Leider kann ich nun aber nicht meine Samba Shares von meinen Windows Maschinen mounten. 

Vorallem da auch meine distfiles auf einem Server liegen...

Der gleiche Befehl aufgerufen vom alten Kernel mountet damit problemlos die Freigabe.

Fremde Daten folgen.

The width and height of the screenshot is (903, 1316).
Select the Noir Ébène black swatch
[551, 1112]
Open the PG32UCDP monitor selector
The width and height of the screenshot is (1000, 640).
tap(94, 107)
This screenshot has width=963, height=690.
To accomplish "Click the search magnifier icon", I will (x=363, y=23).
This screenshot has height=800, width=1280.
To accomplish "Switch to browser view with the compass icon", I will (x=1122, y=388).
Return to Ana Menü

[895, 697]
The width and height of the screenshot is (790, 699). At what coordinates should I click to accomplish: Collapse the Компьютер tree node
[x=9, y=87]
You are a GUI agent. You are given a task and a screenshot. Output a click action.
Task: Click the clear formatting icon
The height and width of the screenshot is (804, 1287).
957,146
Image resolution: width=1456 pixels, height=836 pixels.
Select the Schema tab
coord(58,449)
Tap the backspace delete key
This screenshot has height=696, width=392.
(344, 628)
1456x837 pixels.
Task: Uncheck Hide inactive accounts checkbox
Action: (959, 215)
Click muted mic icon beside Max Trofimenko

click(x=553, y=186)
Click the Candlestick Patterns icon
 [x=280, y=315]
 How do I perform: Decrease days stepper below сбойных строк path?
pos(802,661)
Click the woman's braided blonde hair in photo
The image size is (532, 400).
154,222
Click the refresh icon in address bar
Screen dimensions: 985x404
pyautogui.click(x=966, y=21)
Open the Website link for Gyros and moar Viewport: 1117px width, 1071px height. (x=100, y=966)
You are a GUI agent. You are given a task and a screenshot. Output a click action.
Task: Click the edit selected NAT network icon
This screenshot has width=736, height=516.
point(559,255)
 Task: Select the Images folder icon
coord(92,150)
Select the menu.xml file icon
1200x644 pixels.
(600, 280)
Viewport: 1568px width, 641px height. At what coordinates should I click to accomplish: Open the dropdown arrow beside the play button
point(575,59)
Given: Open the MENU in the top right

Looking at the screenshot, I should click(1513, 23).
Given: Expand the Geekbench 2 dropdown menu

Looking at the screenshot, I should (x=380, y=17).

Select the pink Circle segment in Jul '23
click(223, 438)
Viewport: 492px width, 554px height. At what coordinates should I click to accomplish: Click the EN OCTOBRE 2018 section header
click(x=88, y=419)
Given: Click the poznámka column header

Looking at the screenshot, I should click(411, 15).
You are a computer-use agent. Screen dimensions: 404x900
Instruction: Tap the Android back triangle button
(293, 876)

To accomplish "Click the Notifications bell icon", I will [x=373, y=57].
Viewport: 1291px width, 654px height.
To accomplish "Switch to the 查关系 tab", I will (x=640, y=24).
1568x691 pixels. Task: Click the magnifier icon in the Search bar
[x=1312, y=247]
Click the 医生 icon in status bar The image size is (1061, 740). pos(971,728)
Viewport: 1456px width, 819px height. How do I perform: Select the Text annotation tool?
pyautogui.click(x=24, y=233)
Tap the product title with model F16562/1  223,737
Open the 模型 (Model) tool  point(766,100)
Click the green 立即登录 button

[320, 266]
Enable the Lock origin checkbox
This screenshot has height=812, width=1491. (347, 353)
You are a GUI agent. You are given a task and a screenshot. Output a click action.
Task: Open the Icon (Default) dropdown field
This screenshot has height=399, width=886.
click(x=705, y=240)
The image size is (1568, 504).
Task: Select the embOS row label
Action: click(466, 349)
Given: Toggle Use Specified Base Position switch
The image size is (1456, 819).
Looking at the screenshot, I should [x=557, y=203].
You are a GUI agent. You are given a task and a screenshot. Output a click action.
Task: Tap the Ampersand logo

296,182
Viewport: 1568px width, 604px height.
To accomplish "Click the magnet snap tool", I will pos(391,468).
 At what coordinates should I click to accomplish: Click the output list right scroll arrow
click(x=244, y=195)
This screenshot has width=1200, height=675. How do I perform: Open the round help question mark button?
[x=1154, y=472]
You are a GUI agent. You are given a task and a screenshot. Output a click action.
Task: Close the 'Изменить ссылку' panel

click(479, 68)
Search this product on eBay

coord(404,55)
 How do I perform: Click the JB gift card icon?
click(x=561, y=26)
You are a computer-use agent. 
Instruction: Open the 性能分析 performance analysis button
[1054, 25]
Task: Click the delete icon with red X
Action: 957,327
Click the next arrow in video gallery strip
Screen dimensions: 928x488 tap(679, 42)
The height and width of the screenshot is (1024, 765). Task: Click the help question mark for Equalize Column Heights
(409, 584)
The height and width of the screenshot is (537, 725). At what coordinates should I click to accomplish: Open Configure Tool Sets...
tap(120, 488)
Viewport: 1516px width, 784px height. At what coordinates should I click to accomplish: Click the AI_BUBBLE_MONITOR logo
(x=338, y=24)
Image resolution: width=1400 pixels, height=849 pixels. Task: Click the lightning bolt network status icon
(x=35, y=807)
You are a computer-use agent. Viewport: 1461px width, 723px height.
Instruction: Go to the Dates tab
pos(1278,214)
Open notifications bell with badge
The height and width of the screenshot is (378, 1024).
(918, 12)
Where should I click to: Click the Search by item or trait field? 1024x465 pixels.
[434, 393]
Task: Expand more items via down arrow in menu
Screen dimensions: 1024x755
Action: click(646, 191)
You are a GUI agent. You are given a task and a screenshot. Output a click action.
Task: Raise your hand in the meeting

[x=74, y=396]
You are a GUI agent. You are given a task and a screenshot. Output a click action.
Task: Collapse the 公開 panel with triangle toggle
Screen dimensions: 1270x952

Benutzername,Kennwort und Rechnername habe ich verändert, muss man ja nicht online stellen  :Wink: 

mount --verbose -t cifs //PC/distfiles /usr/portage/distfiles -o user=*****,pass=********

mount.cifs kernel mount options: ip=192.168.1.116,unc=\\PC\distfiles,user=*****,pass=********

mount error(22): Invalid argument

Refer to the mount.cifs( :Cool:  manual page (e.g. man mount.cifs)

aus /var/log/messages:

Feb 20 15:24:26 gentoox64 kernel: CIFS VFS: cifs_mount failed w/return code = -22

Ich habe ebenfalls auch mal die cifs-utils aktualisiert auf 5.8-r1 ebenfalls keine Änderung.

Die .config habe mehrfach überprüft, keine Unterschiede bei cifs gefunden  :Sad: 

Google findet diverses zu dieser Meldung, aber nichts brauchbares...

Wobei ich eine solche sh*t Fehlermeldung unter Linux nicht erwarten würde.

Hat jemand eine Idee was ich noch machen könnte?

Danke,

Frank

emerge --info

Portage 2.1.11.52 (default/linux/amd64/13.0/desktop/kde, gcc-4.6.3, glibc-2.15-r3, 3.7.8-gentoo x86_64)

=================================================================

System uname: Linux-3.7.8-gentoo-x86_64-Intel-R-_Core-TM-_i7-2630QM_CPU_@_2.00GHz-with-gentoo-2.1

KiB Mem:     8183484 total,   7375224 free

KiB Swap:          0 total,         0 free

Timestamp of tree: Wed, 20 Feb 2013 14:00:01 +0000

ld GNU ld (GNU Binutils) 2.22

app-shells/bash:          4.2_p37

dev-java/java-config:     2.1.12-r1

dev-lang/python:          2.7.3-r2, 3.2.3

dev-util/cmake:           2.8.9

dev-util/pkgconfig:       0.28

sys-apps/baselayout:      2.1-r1

sys-apps/openrc:          0.11.8

sys-apps/sandbox:         2.5

sys-devel/autoconf:       2.13, 2.69

sys-devel/automake:       1.9.6-r3, 1.11.6

sys-devel/binutils:       2.22-r1

sys-devel/gcc:            4.6.3

sys-devel/gcc-config:     1.7.3

sys-devel/libtool:        2.4-r1

sys-devel/make:           3.82-r4

sys-kernel/linux-headers: 3.7 (virtual/os-headers)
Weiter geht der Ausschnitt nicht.